I would try to keep that basement a bit above 10*C especially if you have any water pipes running on the outside walls....in this temp that is.
 
Yeah, that is what I thought. In shoulder season BK is definitely "alien"!!

In these temps that we are experiencing this burtime spread is much closer to all the other stoves out there.

Yep. They’re great stoves, probably the best stove by most measures, but they’re still just stoves. The thing is, everyone has two shoulder seasons per year.
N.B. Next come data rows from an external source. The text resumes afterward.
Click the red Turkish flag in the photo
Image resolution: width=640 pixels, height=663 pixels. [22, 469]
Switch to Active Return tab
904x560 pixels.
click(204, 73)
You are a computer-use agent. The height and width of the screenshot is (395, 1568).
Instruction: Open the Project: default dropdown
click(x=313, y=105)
I have no hope of any stove keeping the larger and older half of my place better than 65F (unless I were to dedicate my life solely to feeding a stove) in these sub-zero windchill temps. But these stoves just keep pumping even heat into my house at whatever rate I set them, keeping my oil bill much lower than it’d be otherwise.
 
I would try to keep that basement a bit above 10*C especially if you have any water pipes running on the outside walls....in this temp that is.
ya when it's this cold, i can only keep it at 10.1-10.3*C consistently. i'm out in the country - no pipes on outside walls, and my water line coming up from the lake is heat traced, so not too too worried. probably the testiest piece of equip down there is my furnace. i wouldn't want to see it get any colder down there, that's for sure
 
So can I ask what maybe a newbie question what is the difference between Jack Pine and regular Pine. I've always been told ever since burning wood that you should not burn Pine but I was never really given a reason or is it different with the Blaze King.

Blaze King King Wood Stove
 
So can I ask what maybe a newbie question what is the difference between Jack Pine and regular Pine. I've always been told ever since burning wood that you should not burn Pine but I was never really given a reason or is it different with the Blaze King.

Blaze King King Wood Stove
well jack pine is a specific species - "regular pine" would be a slang term, not a technical term. so the "regular pine" would have a scientific and common name - if you know someone good at tree ID you could ask - also knowing the bush and types of trees that grow in your area will help you narrow it down.